- **WHAT YOU SHOULD DO**:
From the line containing "The width and height of the screenshot is (860, 591)." through the last line, print the records exactly and nothing else.

#### RAW DATA

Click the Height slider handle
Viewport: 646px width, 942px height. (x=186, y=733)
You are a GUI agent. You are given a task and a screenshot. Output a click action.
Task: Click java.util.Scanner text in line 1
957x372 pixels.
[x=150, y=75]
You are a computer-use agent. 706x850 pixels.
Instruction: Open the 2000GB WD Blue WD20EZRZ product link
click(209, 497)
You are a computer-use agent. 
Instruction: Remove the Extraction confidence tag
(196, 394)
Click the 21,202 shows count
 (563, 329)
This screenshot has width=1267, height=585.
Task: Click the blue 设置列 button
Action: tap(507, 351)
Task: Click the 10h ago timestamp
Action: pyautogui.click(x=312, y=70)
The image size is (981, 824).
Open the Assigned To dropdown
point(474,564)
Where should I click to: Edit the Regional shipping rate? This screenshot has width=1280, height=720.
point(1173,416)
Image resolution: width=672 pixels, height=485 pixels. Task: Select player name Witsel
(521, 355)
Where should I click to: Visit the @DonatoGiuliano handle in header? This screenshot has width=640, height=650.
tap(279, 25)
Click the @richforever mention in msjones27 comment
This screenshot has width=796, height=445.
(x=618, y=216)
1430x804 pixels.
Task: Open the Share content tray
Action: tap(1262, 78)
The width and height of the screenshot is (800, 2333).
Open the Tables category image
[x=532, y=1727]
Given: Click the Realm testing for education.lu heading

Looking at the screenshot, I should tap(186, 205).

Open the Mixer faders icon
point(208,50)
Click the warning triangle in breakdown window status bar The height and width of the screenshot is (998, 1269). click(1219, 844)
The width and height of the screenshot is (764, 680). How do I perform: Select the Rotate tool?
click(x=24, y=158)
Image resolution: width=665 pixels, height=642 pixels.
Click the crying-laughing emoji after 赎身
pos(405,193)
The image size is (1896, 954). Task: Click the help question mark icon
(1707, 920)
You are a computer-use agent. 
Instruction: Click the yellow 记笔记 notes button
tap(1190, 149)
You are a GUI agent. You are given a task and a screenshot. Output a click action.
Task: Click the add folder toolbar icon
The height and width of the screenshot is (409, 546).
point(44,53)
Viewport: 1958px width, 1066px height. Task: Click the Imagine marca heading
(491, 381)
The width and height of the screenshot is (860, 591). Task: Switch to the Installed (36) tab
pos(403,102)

########

- **RESULT OF THE TASK**:
The width and height of the screenshot is (860, 591). Task: Switch to the Installed (36) tab
pos(403,102)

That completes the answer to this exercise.